» **Goal of the exercise**
Reproduce the material below in full, replacing every occurrence of "Viewport" with "Display area" and changing nothing else.
--- Begin ---
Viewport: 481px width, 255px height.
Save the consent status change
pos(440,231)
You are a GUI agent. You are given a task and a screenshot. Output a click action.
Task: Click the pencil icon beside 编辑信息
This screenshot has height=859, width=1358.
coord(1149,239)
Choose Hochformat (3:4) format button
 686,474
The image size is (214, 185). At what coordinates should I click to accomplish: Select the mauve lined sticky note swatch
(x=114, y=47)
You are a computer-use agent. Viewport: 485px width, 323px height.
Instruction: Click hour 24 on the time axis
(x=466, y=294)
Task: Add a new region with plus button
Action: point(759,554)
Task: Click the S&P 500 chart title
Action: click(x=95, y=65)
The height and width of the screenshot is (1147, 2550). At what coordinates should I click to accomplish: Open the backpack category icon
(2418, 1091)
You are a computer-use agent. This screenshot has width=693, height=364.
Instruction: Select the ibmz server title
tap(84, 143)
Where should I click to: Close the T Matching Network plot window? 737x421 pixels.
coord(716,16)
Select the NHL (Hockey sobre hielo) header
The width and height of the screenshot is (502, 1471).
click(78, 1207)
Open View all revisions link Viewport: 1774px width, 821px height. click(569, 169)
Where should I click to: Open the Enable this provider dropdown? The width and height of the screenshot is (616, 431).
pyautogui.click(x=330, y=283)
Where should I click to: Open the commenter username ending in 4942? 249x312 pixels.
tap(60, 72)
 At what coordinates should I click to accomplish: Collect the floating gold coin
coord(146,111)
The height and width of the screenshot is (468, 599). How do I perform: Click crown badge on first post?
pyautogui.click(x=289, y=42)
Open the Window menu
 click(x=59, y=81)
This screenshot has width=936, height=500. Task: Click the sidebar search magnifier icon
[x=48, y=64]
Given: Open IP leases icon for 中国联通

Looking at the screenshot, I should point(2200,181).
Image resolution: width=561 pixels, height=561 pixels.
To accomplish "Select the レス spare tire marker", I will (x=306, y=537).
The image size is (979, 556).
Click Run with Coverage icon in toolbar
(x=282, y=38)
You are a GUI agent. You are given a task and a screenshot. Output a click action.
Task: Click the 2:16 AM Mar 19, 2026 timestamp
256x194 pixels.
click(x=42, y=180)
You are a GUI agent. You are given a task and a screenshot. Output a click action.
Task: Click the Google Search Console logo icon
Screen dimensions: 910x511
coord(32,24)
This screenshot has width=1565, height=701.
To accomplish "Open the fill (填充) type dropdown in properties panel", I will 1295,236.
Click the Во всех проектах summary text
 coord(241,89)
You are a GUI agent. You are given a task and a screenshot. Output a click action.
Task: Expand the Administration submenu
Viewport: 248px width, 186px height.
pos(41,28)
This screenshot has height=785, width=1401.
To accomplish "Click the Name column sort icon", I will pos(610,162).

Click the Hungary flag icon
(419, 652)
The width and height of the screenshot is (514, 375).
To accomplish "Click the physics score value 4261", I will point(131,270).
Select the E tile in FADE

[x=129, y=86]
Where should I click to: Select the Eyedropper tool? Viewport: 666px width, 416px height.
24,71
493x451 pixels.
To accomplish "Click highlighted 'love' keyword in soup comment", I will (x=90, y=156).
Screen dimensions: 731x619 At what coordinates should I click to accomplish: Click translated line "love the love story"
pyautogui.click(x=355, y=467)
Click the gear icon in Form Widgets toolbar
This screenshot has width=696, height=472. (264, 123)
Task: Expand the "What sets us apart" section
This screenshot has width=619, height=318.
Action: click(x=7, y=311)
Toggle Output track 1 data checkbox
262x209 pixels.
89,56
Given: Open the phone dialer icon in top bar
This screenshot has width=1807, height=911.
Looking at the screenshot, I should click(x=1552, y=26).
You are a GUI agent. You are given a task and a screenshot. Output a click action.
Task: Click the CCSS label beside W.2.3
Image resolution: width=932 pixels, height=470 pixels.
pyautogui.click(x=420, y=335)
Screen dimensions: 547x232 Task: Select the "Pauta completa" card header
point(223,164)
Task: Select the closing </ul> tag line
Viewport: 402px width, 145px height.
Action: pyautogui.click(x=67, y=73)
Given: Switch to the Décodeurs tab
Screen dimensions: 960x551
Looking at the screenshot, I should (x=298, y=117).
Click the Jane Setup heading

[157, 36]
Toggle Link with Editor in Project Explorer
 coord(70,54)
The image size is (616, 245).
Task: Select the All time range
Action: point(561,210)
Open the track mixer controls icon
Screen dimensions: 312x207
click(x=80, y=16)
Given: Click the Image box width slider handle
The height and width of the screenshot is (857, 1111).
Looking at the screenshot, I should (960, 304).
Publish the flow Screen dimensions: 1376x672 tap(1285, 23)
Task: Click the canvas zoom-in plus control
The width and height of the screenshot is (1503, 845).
--- End ---
» **Right answer**
Display area: 481px width, 255px height.
Save the consent status change
pos(440,231)
You are a GUI agent. You are given a task and a screenshot. Output a click action.
Task: Click the pencil icon beside 编辑信息
This screenshot has height=859, width=1358.
coord(1149,239)
Choose Hochformat (3:4) format button
 686,474
The image size is (214, 185). At what coordinates should I click to accomplish: Select the mauve lined sticky note swatch
(x=114, y=47)
You are a computer-use agent. Display area: 485px width, 323px height.
Instruction: Click hour 24 on the time axis
(x=466, y=294)
Task: Add a new region with plus button
Action: point(759,554)
Task: Click the S&P 500 chart title
Action: click(x=95, y=65)
The height and width of the screenshot is (1147, 2550). At what coordinates should I click to accomplish: Open the backpack category icon
(2418, 1091)
You are a computer-use agent. This screenshot has width=693, height=364.
Instruction: Select the ibmz server title
tap(84, 143)
Where should I click to: Close the T Matching Network plot window? 737x421 pixels.
coord(716,16)
Select the NHL (Hockey sobre hielo) header
The width and height of the screenshot is (502, 1471).
click(78, 1207)
Open View all revisions link Display area: 1774px width, 821px height. click(569, 169)
Where should I click to: Open the Enable this provider dropdown? The width and height of the screenshot is (616, 431).
pyautogui.click(x=330, y=283)
Where should I click to: Open the commenter username ending in 4942? 249x312 pixels.
tap(60, 72)
 At what coordinates should I click to accomplish: Collect the floating gold coin
coord(146,111)
The height and width of the screenshot is (468, 599). How do I perform: Click crown badge on first post?
pyautogui.click(x=289, y=42)
Open the Window menu
 click(x=59, y=81)
This screenshot has width=936, height=500. Task: Click the sidebar search magnifier icon
[x=48, y=64]
Given: Open IP leases icon for 中国联通

Looking at the screenshot, I should point(2200,181).
Image resolution: width=561 pixels, height=561 pixels.
To accomplish "Select the レス spare tire marker", I will (x=306, y=537).
The image size is (979, 556).
Click Run with Coverage icon in toolbar
(x=282, y=38)
You are a GUI agent. You are given a task and a screenshot. Output a click action.
Task: Click the 2:16 AM Mar 19, 2026 timestamp
256x194 pixels.
click(x=42, y=180)
You are a GUI agent. You are given a task and a screenshot. Output a click action.
Task: Click the Google Search Console logo icon
Screen dimensions: 910x511
coord(32,24)
This screenshot has width=1565, height=701.
To accomplish "Open the fill (填充) type dropdown in properties panel", I will 1295,236.
Click the Во всех проектах summary text
 coord(241,89)
You are a GUI agent. You are given a task and a screenshot. Output a click action.
Task: Expand the Administration submenu
Display area: 248px width, 186px height.
pos(41,28)
This screenshot has height=785, width=1401.
To accomplish "Click the Name column sort icon", I will pos(610,162).

Click the Hungary flag icon
(419, 652)
The width and height of the screenshot is (514, 375).
To accomplish "Click the physics score value 4261", I will point(131,270).
Select the E tile in FADE

[x=129, y=86]
Where should I click to: Select the Eyedropper tool? Display area: 666px width, 416px height.
24,71
493x451 pixels.
To accomplish "Click highlighted 'love' keyword in soup comment", I will (x=90, y=156).
Screen dimensions: 731x619 At what coordinates should I click to accomplish: Click translated line "love the love story"
pyautogui.click(x=355, y=467)
Click the gear icon in Form Widgets toolbar
This screenshot has width=696, height=472. (264, 123)
Task: Expand the "What sets us apart" section
This screenshot has width=619, height=318.
Action: click(x=7, y=311)
Toggle Output track 1 data checkbox
262x209 pixels.
89,56
Given: Open the phone dialer icon in top bar
This screenshot has width=1807, height=911.
Looking at the screenshot, I should click(x=1552, y=26).
You are a GUI agent. You are given a task and a screenshot. Output a click action.
Task: Click the CCSS label beside W.2.3
Image resolution: width=932 pixels, height=470 pixels.
pyautogui.click(x=420, y=335)
Screen dimensions: 547x232 Task: Select the "Pauta completa" card header
point(223,164)
Task: Select the closing </ul> tag line
Display area: 402px width, 145px height.
Action: pyautogui.click(x=67, y=73)
Given: Switch to the Décodeurs tab
Screen dimensions: 960x551
Looking at the screenshot, I should (x=298, y=117).
Click the Jane Setup heading

[157, 36]
Toggle Link with Editor in Project Explorer
 coord(70,54)
The image size is (616, 245).
Task: Select the All time range
Action: point(561,210)
Open the track mixer controls icon
Screen dimensions: 312x207
click(x=80, y=16)
Given: Click the Image box width slider handle
The height and width of the screenshot is (857, 1111).
Looking at the screenshot, I should (960, 304).
Publish the flow Screen dimensions: 1376x672 tap(1285, 23)
Task: Click the canvas zoom-in plus control
The width and height of the screenshot is (1503, 845).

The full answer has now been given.